Wired for Sucess

Starliner electrician influenced daughters into aerospace field.

October 22, 2020 in Space


Starliner electrical technician Maria Garcia beams with pride when she talks about her three daughters, who have followed in her footsteps in the aerospace field.

Every year that her children were in elementary and high school, Garcia participated in the National Take Your Child to Work Day while working on satellites in El Segundo, California, so they could see up close the important work she was doing.

 “They saw how much I liked my job and they chose the same path,” Garcia said. “I’m a proud mom.”

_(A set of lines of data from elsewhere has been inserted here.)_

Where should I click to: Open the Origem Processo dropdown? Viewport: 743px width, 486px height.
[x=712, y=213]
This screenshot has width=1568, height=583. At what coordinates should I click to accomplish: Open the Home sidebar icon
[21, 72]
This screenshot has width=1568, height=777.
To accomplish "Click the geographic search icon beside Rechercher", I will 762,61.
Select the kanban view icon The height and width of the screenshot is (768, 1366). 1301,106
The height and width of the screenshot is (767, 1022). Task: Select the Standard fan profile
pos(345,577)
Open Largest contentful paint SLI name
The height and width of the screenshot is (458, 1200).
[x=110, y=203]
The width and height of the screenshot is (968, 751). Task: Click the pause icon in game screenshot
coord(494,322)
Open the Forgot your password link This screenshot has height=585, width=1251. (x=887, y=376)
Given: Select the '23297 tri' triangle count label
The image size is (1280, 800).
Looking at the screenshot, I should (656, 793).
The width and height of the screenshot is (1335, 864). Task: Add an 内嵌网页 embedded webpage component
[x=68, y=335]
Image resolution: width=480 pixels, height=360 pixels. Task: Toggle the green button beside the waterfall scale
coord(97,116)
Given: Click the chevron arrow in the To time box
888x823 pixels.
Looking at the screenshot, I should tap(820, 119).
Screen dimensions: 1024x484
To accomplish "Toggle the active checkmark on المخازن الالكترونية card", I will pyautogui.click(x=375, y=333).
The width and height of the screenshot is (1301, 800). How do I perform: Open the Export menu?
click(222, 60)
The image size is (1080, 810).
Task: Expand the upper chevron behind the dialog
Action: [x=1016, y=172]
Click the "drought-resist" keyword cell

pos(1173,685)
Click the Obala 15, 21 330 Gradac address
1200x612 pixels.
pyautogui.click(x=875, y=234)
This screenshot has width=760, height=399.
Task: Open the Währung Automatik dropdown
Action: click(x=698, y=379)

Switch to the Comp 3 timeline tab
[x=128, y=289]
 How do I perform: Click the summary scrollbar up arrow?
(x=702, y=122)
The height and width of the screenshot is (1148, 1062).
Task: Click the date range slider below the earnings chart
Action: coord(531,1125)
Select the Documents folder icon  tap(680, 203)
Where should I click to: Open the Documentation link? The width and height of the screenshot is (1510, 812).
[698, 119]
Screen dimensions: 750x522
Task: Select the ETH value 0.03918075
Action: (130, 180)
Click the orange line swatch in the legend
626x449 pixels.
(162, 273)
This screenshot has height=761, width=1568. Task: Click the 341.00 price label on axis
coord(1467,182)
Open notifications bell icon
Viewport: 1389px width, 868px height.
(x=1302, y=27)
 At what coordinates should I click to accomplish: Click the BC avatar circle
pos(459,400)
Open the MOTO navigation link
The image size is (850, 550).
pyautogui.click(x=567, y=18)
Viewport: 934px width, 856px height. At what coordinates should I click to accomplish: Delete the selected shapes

Two work as electrical technicians, similar to their mom, at other companies in California. Another is an aircraft maintenance technician. “At a very young age, our mom opened our eyes to aerospace and all its excitement,” said her youngest, Maribel Arevalo, the aircraft maintenance technician.

Salina Arevalo, who is an electronic assembly technician, previously worked for Boeing in El Segundo in 2014 and 2015. She remembers her mom buying her a soldering kit and teaching her how to solder in their garage.  “I’m lucky my mom showed me this skill. If it wasn’t for her, I have no idea where I would be,” she said.

They each said that their mom taught them the importance of hard work and that she always put them first, guiding and motivating them.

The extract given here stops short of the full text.